After locating the line with "Select the Gerador de preços thumbnail" in the entries below, output it and each following line up to and including the line with "This screenshot has width=906, height=837.", exactly and without pictures.

BEGIN Input

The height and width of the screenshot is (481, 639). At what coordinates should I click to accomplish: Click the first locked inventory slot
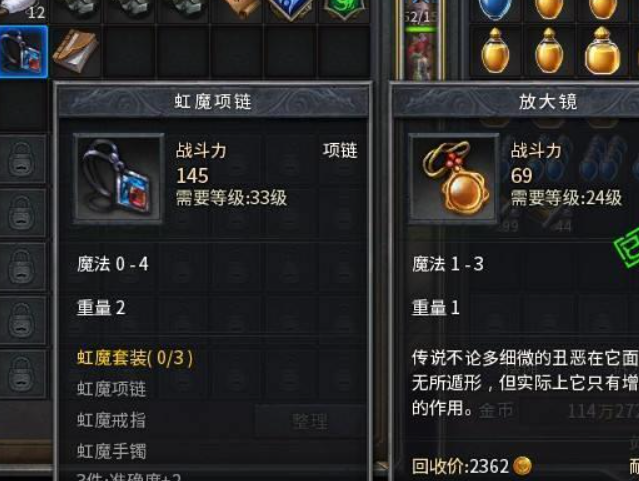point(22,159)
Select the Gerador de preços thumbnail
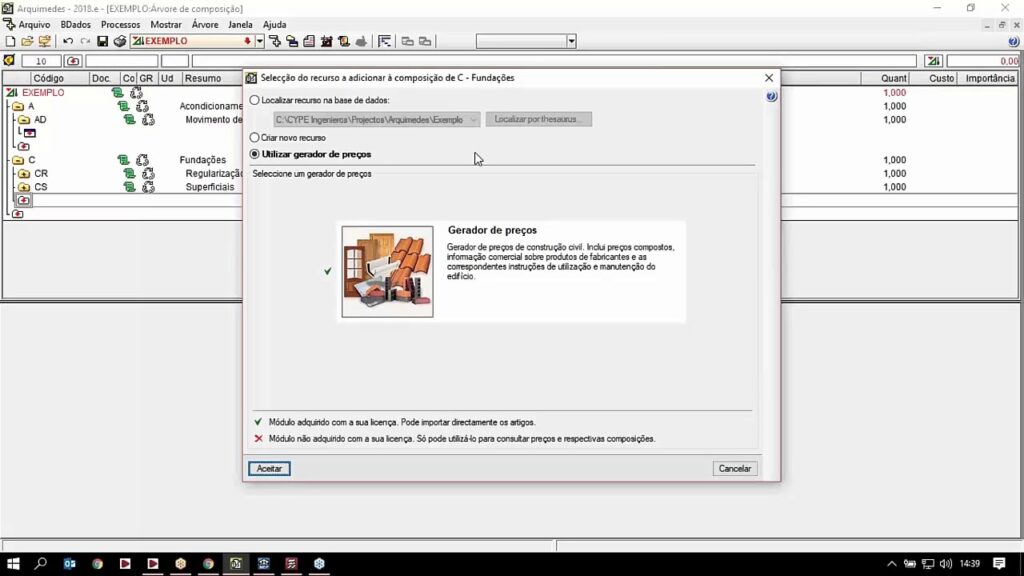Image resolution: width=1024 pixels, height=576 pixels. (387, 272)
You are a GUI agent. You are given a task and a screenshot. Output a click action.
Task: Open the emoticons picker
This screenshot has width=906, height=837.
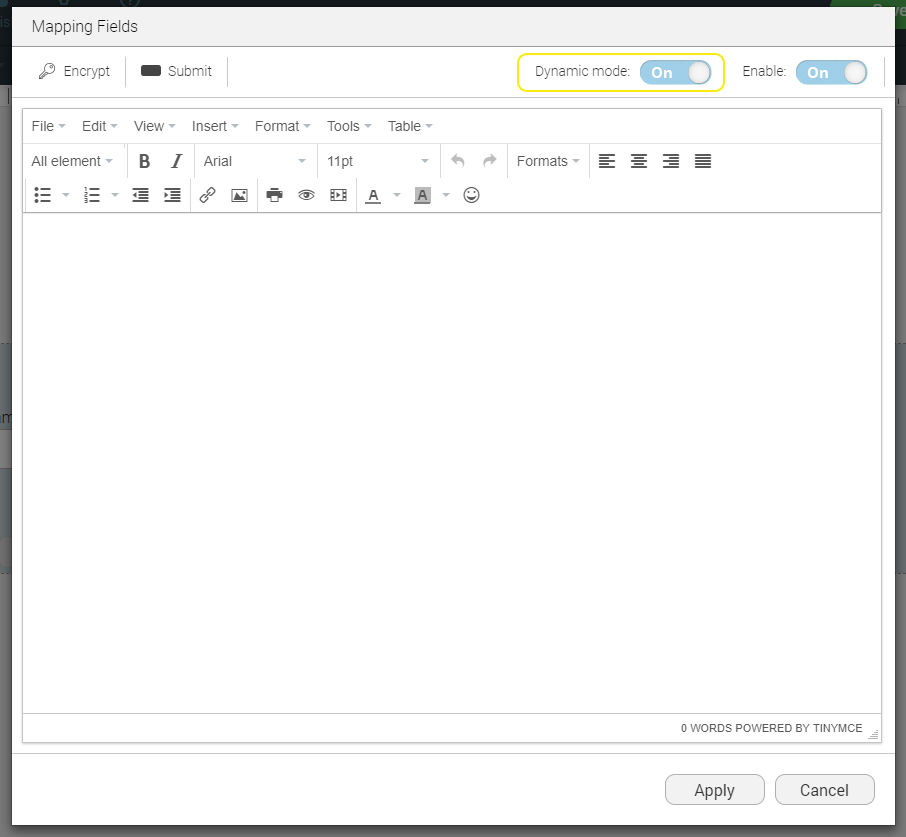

END Input
BEGIN Input

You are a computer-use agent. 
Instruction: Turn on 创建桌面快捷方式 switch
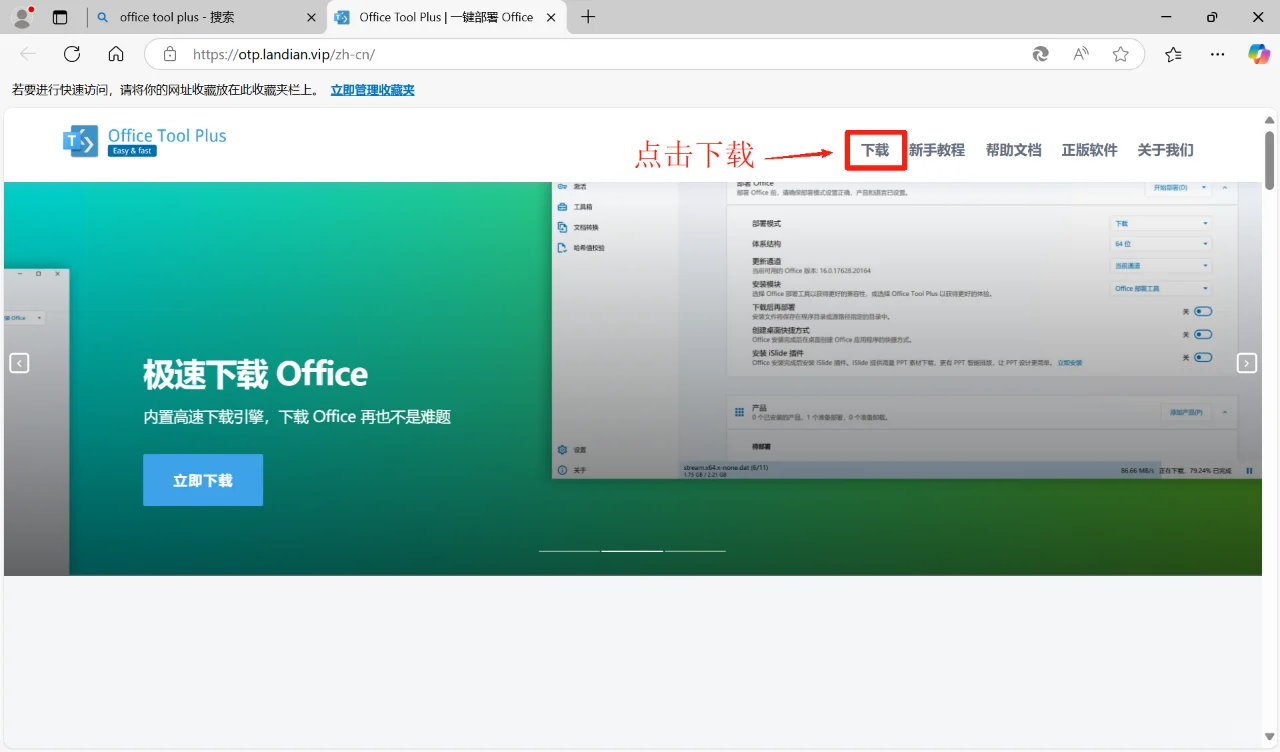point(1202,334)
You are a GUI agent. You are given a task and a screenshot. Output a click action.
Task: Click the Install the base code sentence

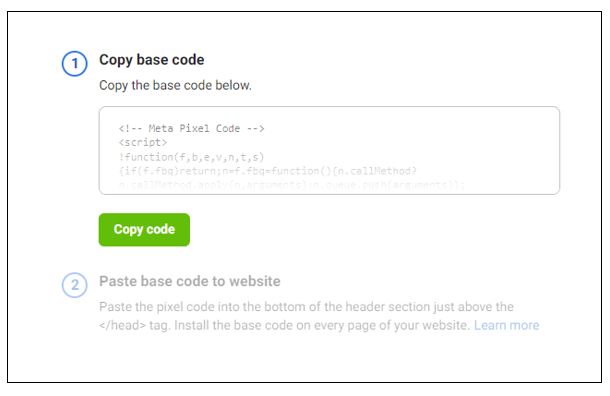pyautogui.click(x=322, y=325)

END Input

Response area =>
Select the Gerador de preços thumbnail
Image resolution: width=1024 pixels, height=576 pixels. (387, 272)
You are a GUI agent. You are given a task and a screenshot. Output a click action.
Task: Open the emoticons picker
This screenshot has width=906, height=837.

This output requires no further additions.